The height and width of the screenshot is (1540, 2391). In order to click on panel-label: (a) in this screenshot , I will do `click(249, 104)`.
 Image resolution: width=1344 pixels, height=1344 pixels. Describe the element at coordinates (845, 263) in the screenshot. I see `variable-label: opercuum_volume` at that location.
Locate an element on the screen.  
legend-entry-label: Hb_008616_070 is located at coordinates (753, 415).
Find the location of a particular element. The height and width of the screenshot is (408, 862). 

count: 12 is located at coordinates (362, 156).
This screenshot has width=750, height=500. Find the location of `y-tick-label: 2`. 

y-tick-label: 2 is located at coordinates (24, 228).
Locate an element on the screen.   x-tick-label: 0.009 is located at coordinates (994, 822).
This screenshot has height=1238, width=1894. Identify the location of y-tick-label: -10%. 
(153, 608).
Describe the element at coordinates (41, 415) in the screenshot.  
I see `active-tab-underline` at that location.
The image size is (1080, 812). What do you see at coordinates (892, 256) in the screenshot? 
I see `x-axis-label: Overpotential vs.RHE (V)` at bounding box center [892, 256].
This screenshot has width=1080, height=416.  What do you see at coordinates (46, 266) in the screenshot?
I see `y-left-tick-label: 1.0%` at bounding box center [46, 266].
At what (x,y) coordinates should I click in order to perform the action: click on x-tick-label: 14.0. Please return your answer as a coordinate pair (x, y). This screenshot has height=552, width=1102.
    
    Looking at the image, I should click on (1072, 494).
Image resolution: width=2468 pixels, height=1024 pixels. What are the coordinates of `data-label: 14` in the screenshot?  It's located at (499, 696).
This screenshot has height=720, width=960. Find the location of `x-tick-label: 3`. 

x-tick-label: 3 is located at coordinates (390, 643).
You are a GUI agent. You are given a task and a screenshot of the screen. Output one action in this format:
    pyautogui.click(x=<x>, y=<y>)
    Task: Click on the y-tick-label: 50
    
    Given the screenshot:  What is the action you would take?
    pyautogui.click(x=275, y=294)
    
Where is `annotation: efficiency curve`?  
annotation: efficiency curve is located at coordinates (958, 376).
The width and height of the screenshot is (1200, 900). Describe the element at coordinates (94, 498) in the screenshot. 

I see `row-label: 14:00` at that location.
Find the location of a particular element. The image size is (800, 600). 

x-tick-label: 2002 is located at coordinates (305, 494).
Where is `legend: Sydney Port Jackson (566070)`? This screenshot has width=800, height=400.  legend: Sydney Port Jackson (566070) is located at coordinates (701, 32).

===

* [Your objective]
Please substitute "Identify the position of" for "Find the location of" wherever it occurs in the items above, and write them all out again with nothing else changed.

* [Solution to the problem]
The height and width of the screenshot is (1540, 2391). In order to click on panel-label: (a) in this screenshot , I will do `click(249, 104)`.
 Image resolution: width=1344 pixels, height=1344 pixels. Describe the element at coordinates (845, 263) in the screenshot. I see `variable-label: opercuum_volume` at that location.
Locate an element on the screen.  
legend-entry-label: Hb_008616_070 is located at coordinates (753, 415).
Identify the position of a particular element. The height and width of the screenshot is (408, 862). 

count: 12 is located at coordinates (362, 156).
This screenshot has width=750, height=500. Identify the position of `y-tick-label: 2`. 

y-tick-label: 2 is located at coordinates (24, 228).
Locate an element on the screen.   x-tick-label: 0.009 is located at coordinates (994, 822).
This screenshot has height=1238, width=1894. Identify the location of y-tick-label: -10%. 
(153, 608).
Describe the element at coordinates (41, 415) in the screenshot.  
I see `active-tab-underline` at that location.
The image size is (1080, 812). What do you see at coordinates (892, 256) in the screenshot? 
I see `x-axis-label: Overpotential vs.RHE (V)` at bounding box center [892, 256].
This screenshot has width=1080, height=416.  What do you see at coordinates (46, 266) in the screenshot?
I see `y-left-tick-label: 1.0%` at bounding box center [46, 266].
At what (x,y) coordinates should I click in order to perform the action: click on x-tick-label: 14.0. Please return your answer as a coordinate pair (x, y). This screenshot has height=552, width=1102.
    
    Looking at the image, I should click on (1072, 494).
Image resolution: width=2468 pixels, height=1024 pixels. What are the coordinates of `data-label: 14` in the screenshot?  It's located at (499, 696).
This screenshot has height=720, width=960. Identify the position of `x-tick-label: 3`. 

x-tick-label: 3 is located at coordinates (390, 643).
You are a GUI agent. You are given a task and a screenshot of the screen. Output one action in this format:
    pyautogui.click(x=<x>, y=<y>)
    Task: Click on the y-tick-label: 50
    
    Given the screenshot:  What is the action you would take?
    pyautogui.click(x=275, y=294)
    
Where is `annotation: efficiency curve`?  
annotation: efficiency curve is located at coordinates (958, 376).
The width and height of the screenshot is (1200, 900). Describe the element at coordinates (94, 498) in the screenshot. 

I see `row-label: 14:00` at that location.
Identify the position of a particular element. The image size is (800, 600). 

x-tick-label: 2002 is located at coordinates (305, 494).
Where is `legend: Sydney Port Jackson (566070)`? This screenshot has width=800, height=400.  legend: Sydney Port Jackson (566070) is located at coordinates (701, 32).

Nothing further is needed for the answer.